Stored data
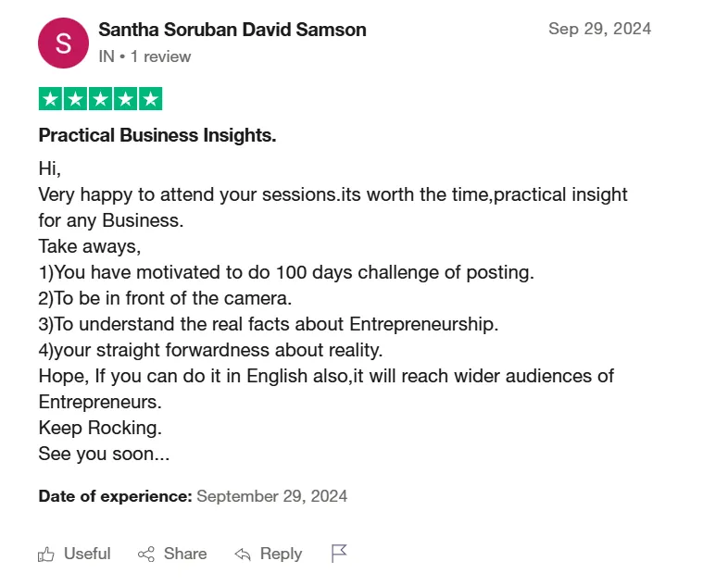
Task: Click the thumbs-up Useful icon
Action: pos(46,554)
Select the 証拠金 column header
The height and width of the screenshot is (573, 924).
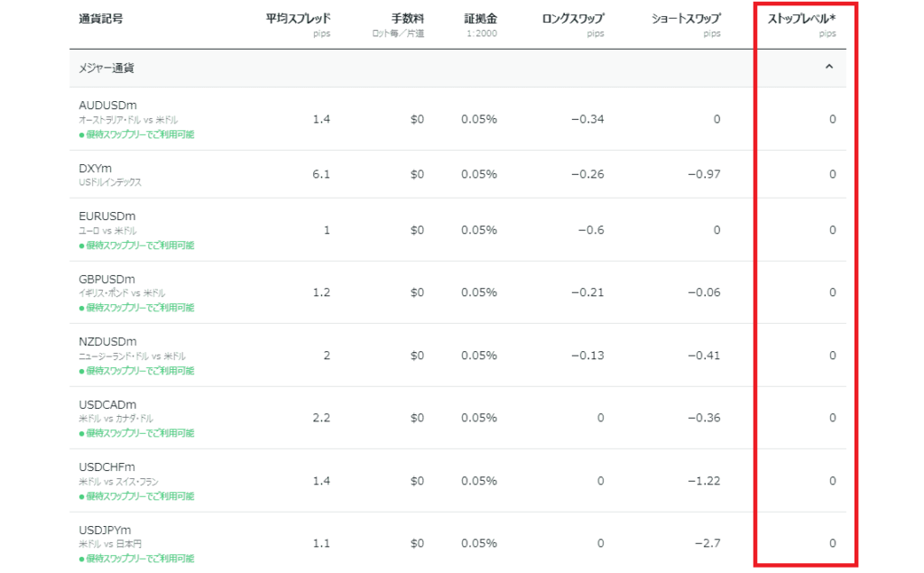coord(480,18)
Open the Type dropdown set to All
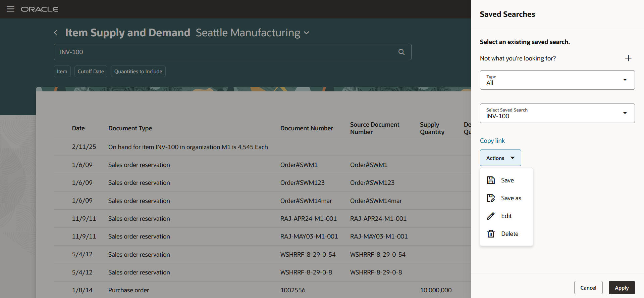The width and height of the screenshot is (644, 298). 557,80
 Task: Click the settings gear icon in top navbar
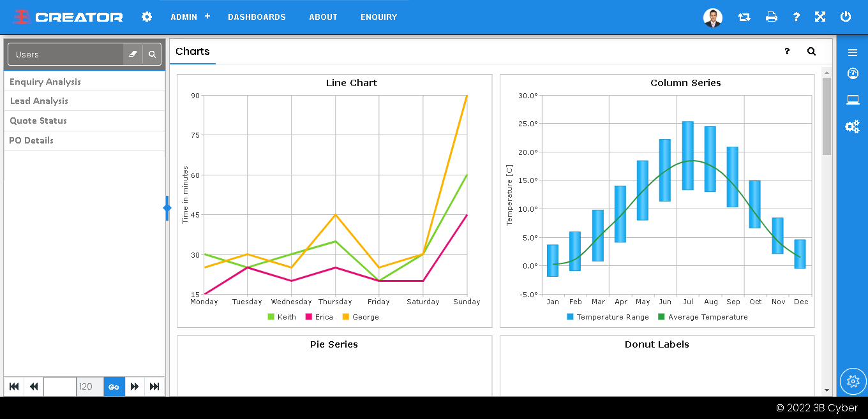click(147, 17)
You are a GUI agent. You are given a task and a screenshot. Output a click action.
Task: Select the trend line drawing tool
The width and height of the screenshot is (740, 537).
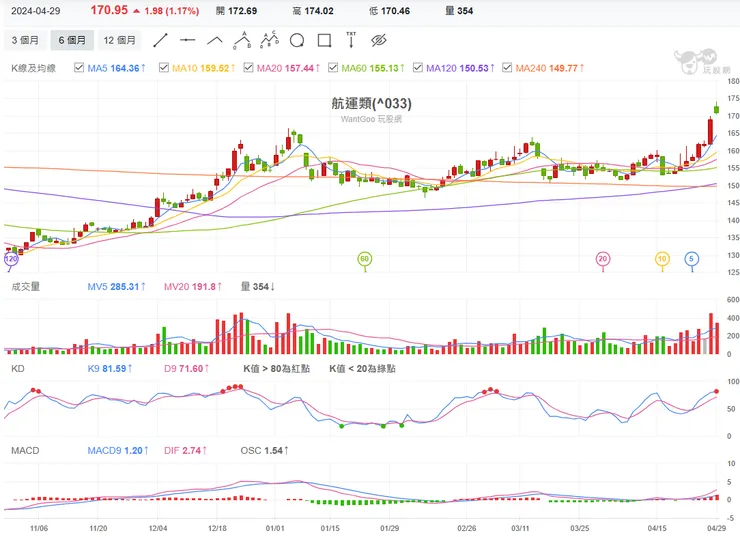coord(160,41)
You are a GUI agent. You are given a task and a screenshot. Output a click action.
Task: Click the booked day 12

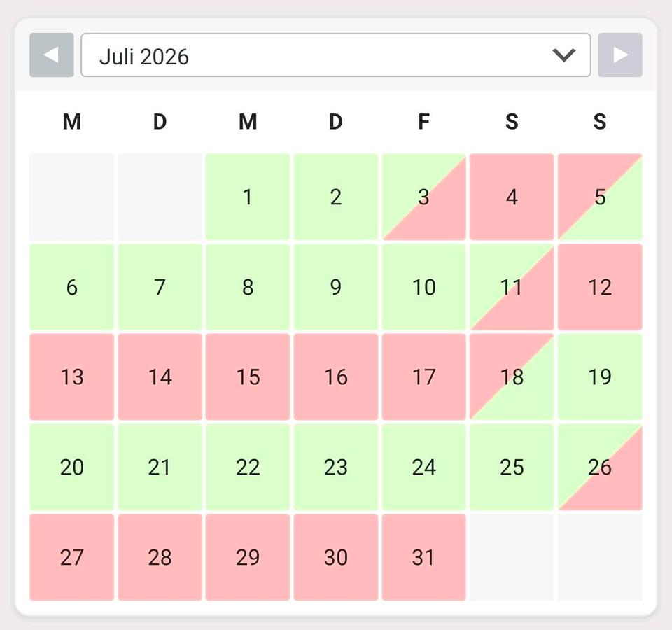[600, 287]
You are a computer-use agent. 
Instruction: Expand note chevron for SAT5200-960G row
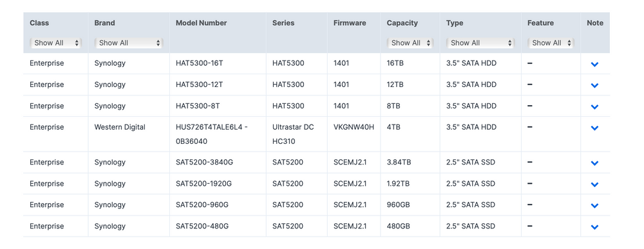(594, 205)
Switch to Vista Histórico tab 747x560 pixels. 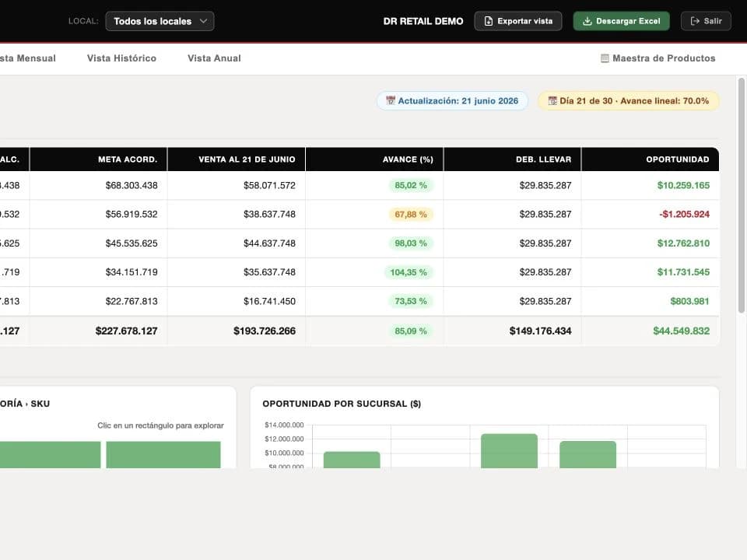click(x=121, y=58)
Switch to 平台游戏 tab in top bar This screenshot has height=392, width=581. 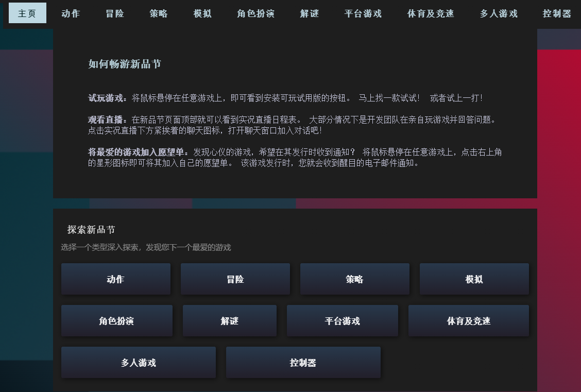click(363, 13)
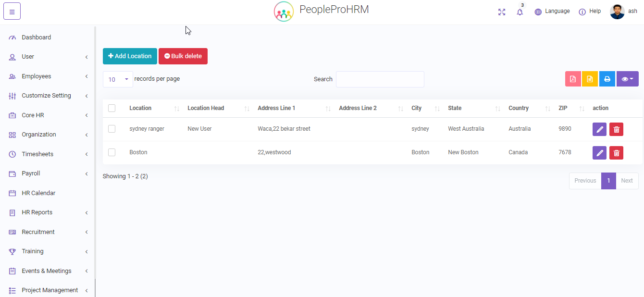Edit the sydney ranger location
This screenshot has width=644, height=297.
599,129
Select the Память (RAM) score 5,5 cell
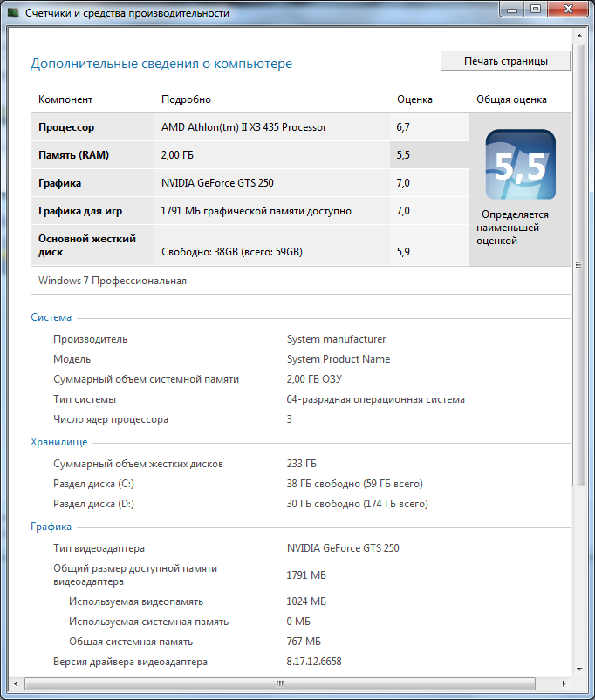This screenshot has height=700, width=595. click(x=429, y=155)
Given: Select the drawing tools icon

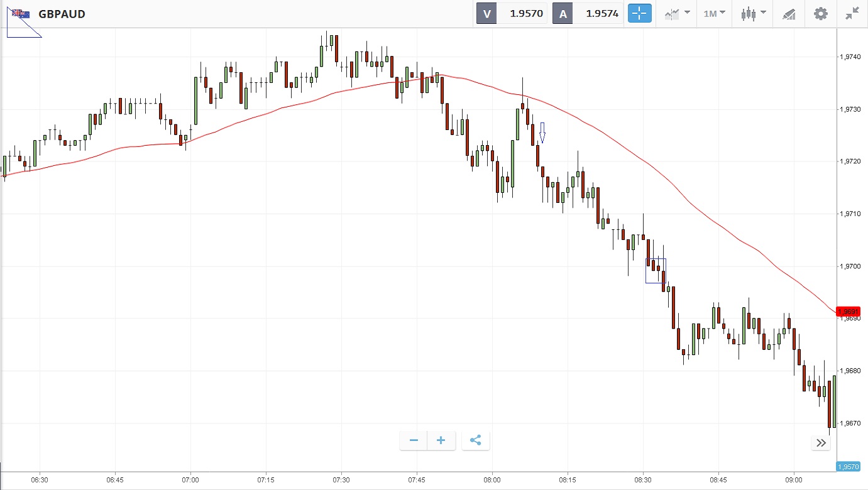Looking at the screenshot, I should (x=789, y=14).
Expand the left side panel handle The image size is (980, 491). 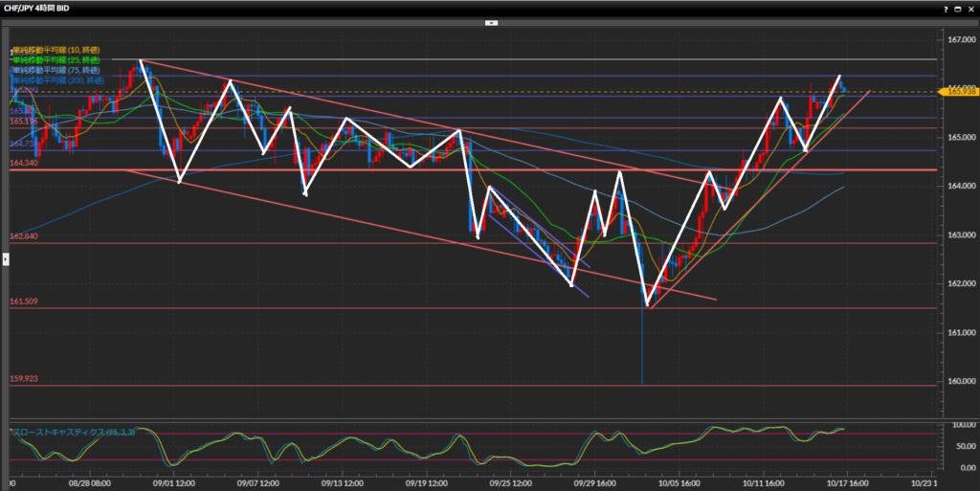coord(5,258)

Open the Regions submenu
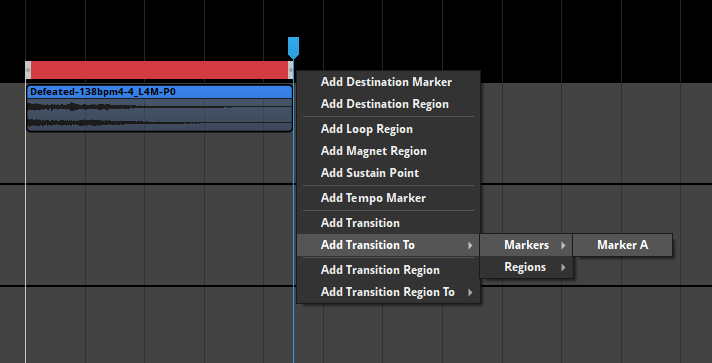coord(527,267)
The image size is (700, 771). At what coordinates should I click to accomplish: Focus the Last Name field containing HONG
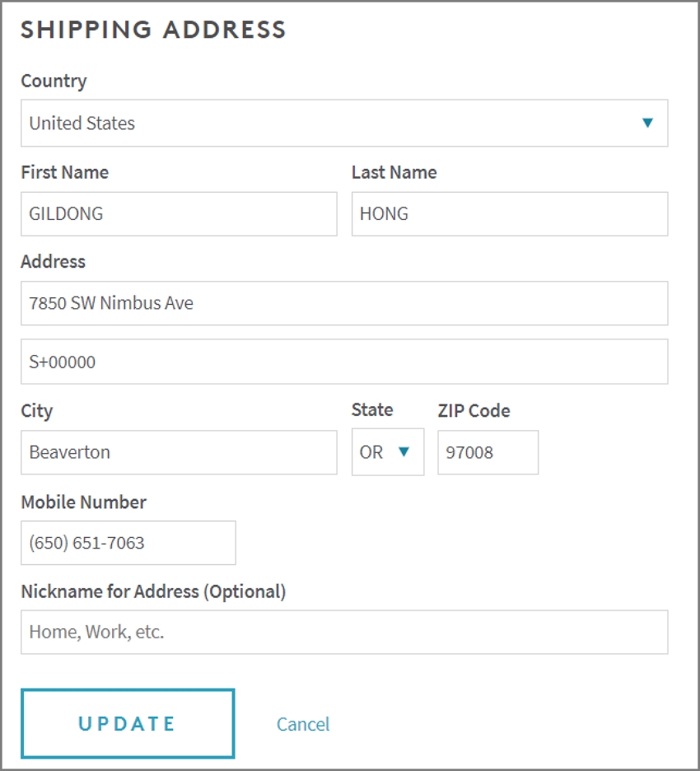[x=510, y=214]
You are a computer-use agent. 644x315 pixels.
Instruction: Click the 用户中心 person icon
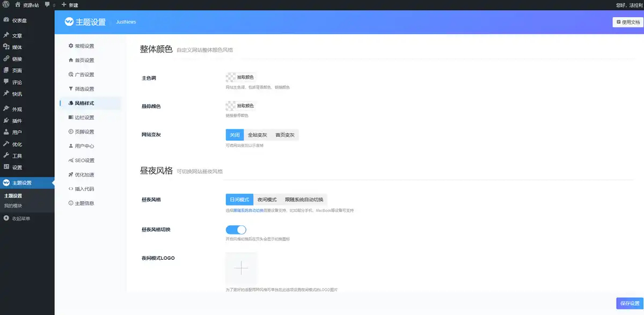[x=71, y=146]
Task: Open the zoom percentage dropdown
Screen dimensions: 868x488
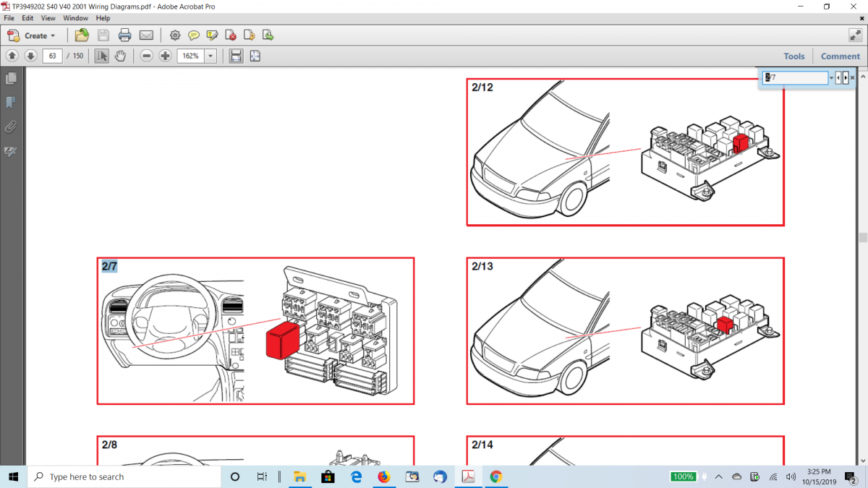Action: [x=210, y=56]
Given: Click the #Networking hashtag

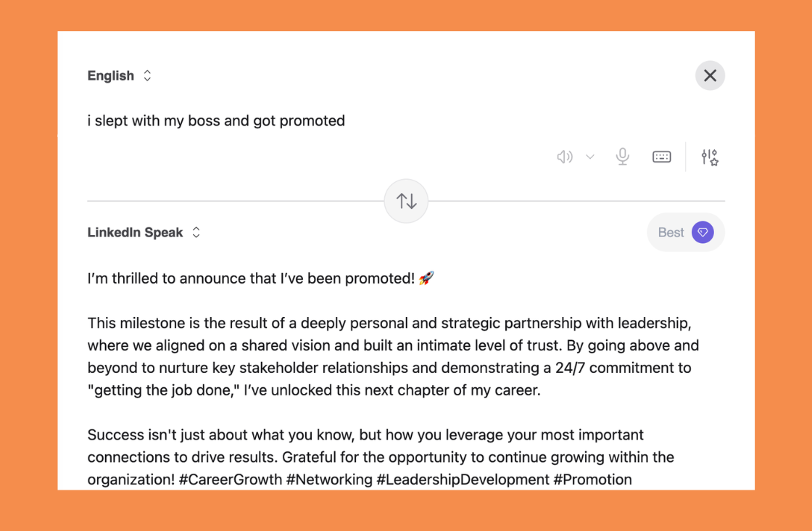Looking at the screenshot, I should [x=329, y=479].
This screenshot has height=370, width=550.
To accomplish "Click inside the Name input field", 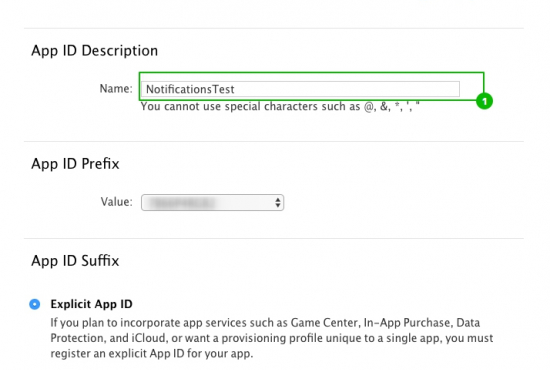I will [x=300, y=89].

■ WHAT YOU WILL DO
A count is all that should be returned: the number of lines in these records containing the string "agent".

■ SOLVED EXERCISE
4